Article: Josh Dutton
Photo: Steve Pohlner
Source: Courier Mail
Queensland farmers are operating in a rapidly changing environment as the traditional ways of doing business adapt to new technologies and new markets.
In the third of six boardroom discussions at the BDO offices in Brisbane, representatives from Queensland Business Monthly, BDO and Queensland University Technology discussed foreign investment in the Queensland’s $10 billion agricultural industry, deregulation of the sugar industry and the balance between productivity and profitability.
Conversations from some of the state’s leading experts in the business of agriculture revealed a need to remove barriers from an ‘us and them’ mentality and for more risks to be taken.
De-regulation of the sugar industry
Last year, there was a huge announcement for Queensland’s cane farmers with confirmation Wilmar, one of Asia’s leading agribusiness groups, would be moving away from its marketing agreement with Queensland Sugar Limited in 2017.
While growers were concerned about a lack of transparency and concern for a loss of rights, Bank of Queensland non-executive independent director Richard Haire says the market needed to be deregulated.
“The sugar industry have held on to a convoluted system of profit distribution between the processors, the millers and the marketers.
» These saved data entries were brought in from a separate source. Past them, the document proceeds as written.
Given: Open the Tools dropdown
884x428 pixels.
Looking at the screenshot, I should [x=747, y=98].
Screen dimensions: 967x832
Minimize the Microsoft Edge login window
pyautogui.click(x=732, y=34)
It’s painful,” Haire says.
“At the end of the day, the growers have choice – if Wilmar underperforms, they have options while if the QSC (Queensland Sugar Corporation) under the old one umbrella marketing system failed them, they were toast.”
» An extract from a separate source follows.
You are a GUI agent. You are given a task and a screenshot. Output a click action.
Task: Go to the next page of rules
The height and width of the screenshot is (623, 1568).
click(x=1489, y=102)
QUT Business School senior lecturer Dr Mark McGovern says he sees strengths in the old system within possibilities in the new system.
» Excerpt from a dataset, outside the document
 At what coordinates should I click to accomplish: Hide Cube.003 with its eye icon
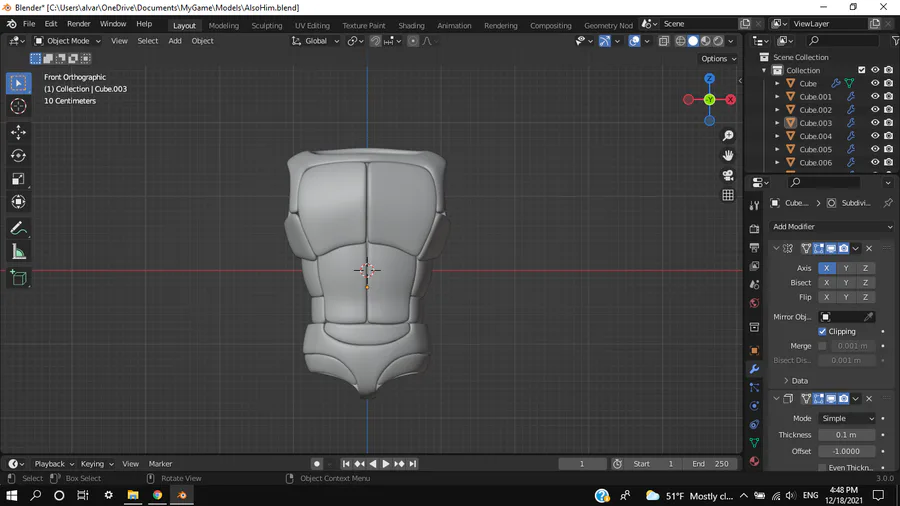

“Growers will see it as others taking income out of their hands,” McGovern says. “It comes down to who gets the dollars and there’s a very strong perception of threat. I see possibilities in the new system but I’m yet to have them confirmed.”
Challenges facing new crops
Queensland can become more competitive on the global market if it backs the chickpea industry.
QUT Science and Engineering Faculty Professor Sagadevan Mundree says the industry has grown “leaps and bounds” over the past five years.
“It’s grown from an $18 million industry to a $550 million industry. The appetite for these products is insatiable,” he says.
Prof Mundree says iron deficiency in countries such as India and Bangladesh could see Queensland cash in.
“If we could increase the buyer availability – this could provide us with a huge competitive edge,” he says.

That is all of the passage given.